Exercise | Rewrite the records from the first line through the line containing "Image resolution: width=841", replacing "screenshot" with "capture" and leaving everything else as it is.

* * *

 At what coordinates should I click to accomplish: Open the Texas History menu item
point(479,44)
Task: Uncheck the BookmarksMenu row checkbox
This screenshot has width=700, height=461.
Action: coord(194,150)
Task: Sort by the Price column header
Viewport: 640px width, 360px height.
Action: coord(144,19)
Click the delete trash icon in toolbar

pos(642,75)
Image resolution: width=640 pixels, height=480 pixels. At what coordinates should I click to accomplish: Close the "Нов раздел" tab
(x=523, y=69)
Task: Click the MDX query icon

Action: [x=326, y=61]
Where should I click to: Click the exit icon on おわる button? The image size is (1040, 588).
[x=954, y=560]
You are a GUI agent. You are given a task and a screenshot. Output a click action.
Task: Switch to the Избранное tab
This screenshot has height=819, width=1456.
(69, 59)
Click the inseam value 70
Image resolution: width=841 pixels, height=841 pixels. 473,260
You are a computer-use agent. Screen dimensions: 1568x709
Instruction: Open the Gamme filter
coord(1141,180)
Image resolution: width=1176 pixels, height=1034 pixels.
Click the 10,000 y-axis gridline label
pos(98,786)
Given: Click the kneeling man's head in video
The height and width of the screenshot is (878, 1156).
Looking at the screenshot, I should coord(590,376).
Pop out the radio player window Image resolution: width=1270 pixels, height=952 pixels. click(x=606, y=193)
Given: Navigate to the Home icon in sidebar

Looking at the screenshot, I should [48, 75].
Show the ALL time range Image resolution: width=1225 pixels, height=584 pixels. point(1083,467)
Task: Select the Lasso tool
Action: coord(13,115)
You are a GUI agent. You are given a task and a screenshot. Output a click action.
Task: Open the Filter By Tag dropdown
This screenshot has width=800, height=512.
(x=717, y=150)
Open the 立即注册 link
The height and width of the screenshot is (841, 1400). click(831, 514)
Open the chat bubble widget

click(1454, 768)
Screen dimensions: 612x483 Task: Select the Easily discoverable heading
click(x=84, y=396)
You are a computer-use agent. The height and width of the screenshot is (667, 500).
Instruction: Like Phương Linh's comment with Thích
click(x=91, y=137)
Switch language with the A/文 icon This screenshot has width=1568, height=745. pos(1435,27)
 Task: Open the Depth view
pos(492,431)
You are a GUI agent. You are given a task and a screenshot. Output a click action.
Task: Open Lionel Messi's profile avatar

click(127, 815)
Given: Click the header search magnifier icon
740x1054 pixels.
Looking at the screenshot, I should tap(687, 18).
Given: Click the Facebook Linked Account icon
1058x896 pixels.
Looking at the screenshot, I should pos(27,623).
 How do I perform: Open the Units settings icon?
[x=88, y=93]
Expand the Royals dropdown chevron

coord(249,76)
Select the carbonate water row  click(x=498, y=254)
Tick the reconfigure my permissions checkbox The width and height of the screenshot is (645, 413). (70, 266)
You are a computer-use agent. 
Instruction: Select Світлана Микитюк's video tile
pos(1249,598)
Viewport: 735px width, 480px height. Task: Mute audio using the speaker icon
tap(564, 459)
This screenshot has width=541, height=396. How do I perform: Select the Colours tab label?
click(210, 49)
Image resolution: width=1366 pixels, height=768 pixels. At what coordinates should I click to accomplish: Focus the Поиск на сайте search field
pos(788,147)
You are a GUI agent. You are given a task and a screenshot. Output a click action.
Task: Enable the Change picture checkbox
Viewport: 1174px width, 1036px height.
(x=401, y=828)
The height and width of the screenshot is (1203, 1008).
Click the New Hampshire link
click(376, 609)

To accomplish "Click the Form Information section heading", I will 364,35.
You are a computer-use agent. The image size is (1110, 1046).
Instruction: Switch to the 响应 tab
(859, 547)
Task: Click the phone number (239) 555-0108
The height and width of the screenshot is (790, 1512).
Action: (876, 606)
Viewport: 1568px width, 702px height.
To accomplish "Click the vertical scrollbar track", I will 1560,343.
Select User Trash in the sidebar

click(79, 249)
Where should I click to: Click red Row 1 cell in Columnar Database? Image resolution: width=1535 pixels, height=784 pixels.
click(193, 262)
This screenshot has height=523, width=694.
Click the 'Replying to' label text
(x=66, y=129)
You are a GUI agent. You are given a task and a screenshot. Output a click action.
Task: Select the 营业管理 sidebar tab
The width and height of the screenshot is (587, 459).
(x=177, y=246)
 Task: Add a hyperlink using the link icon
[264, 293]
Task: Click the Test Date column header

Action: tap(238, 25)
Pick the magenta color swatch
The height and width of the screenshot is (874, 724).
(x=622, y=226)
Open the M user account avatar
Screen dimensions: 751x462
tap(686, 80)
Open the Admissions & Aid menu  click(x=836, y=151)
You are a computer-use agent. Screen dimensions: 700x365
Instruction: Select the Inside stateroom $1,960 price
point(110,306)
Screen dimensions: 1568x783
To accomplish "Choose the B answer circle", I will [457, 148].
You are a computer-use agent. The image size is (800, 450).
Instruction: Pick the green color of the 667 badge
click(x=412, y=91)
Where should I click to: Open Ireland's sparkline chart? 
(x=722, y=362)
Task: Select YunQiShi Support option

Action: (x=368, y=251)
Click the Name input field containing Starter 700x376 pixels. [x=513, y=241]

* * *

Finished answer |
 At what coordinates should I click to accomplish: Open the Texas History menu item
point(479,44)
Task: Uncheck the BookmarksMenu row checkbox
This capture has width=700, height=461.
Action: coord(194,150)
Task: Sort by the Price column header
Viewport: 640px width, 360px height.
Action: coord(144,19)
Click the delete trash icon in toolbar

pos(642,75)
Image resolution: width=640 pixels, height=480 pixels. At what coordinates should I click to accomplish: Close the "Нов раздел" tab
(x=523, y=69)
Task: Click the MDX query icon

Action: [x=326, y=61]
Where should I click to: Click the exit icon on おわる button? The image size is (1040, 588).
[x=954, y=560]
You are a GUI agent. You are given a task and a capture. Output a click action.
Task: Switch to the Избранное tab
This capture has height=819, width=1456.
(69, 59)
Click the inseam value 70
Image resolution: width=841 pixels, height=841 pixels. 473,260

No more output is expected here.